Sixx is an interactive Lisp implementation in a 20KB jar file. It only requires JRE 1.1 making it suitable for applets. It supports a subset of Scheme (a lot of R4RS, R5RS and aims for some R6RS) including call/cc, but not hygienic macros (yet) or syntax-case. It is simple to call Java from Scheme and Scheme from Java.
SISC – Second Interpreter of Scheme Code is an extensible Java based interpreter of the algorithmic language Scheme. The entire R5RS Scheme standard is supported. Native functionality can be added through the use of Modules, extensions that may add new types, values, and functions to the language.
The UncommonLisp Interpreter contains a functionally complete set of Lisp primitives in less than two thousand lines of Java. It delegates the implementation of higher level Lisp functions to Lisp itself, thereby bootstrapping the interpreter to implement some of its own functionality.

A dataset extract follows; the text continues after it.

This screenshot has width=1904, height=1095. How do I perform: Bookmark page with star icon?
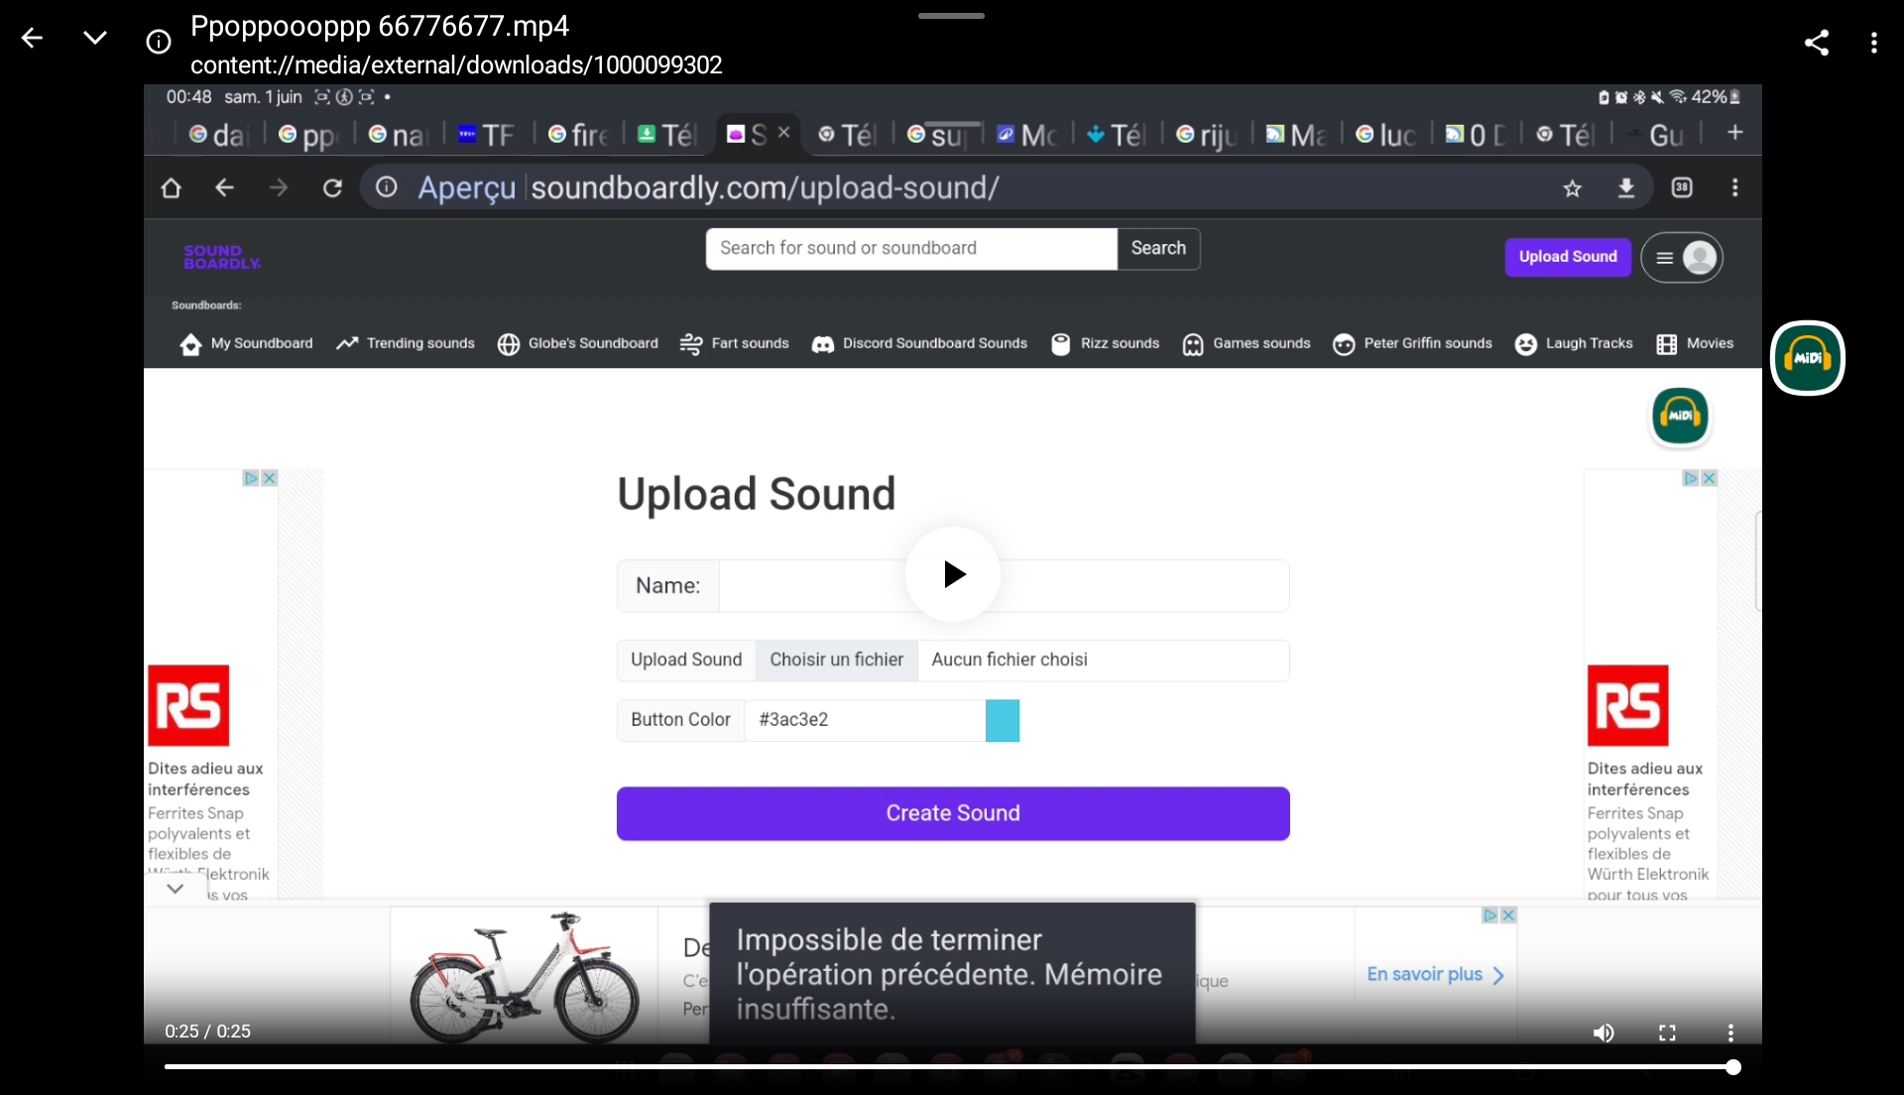(1572, 188)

uts, the Useless Toy Scheme is a Scheme bytecode interpreter. It’s almost fully R4RS-compliant but otherwise minimal. It needs the Boehm garbage collector to run. In an earlier incarnation this was known as Plonk; there is an all-Scheme version, and a Java implementation of the bytecode interpreter part. It’s known to not work right with JDK 1.1, and it will not be developed any further.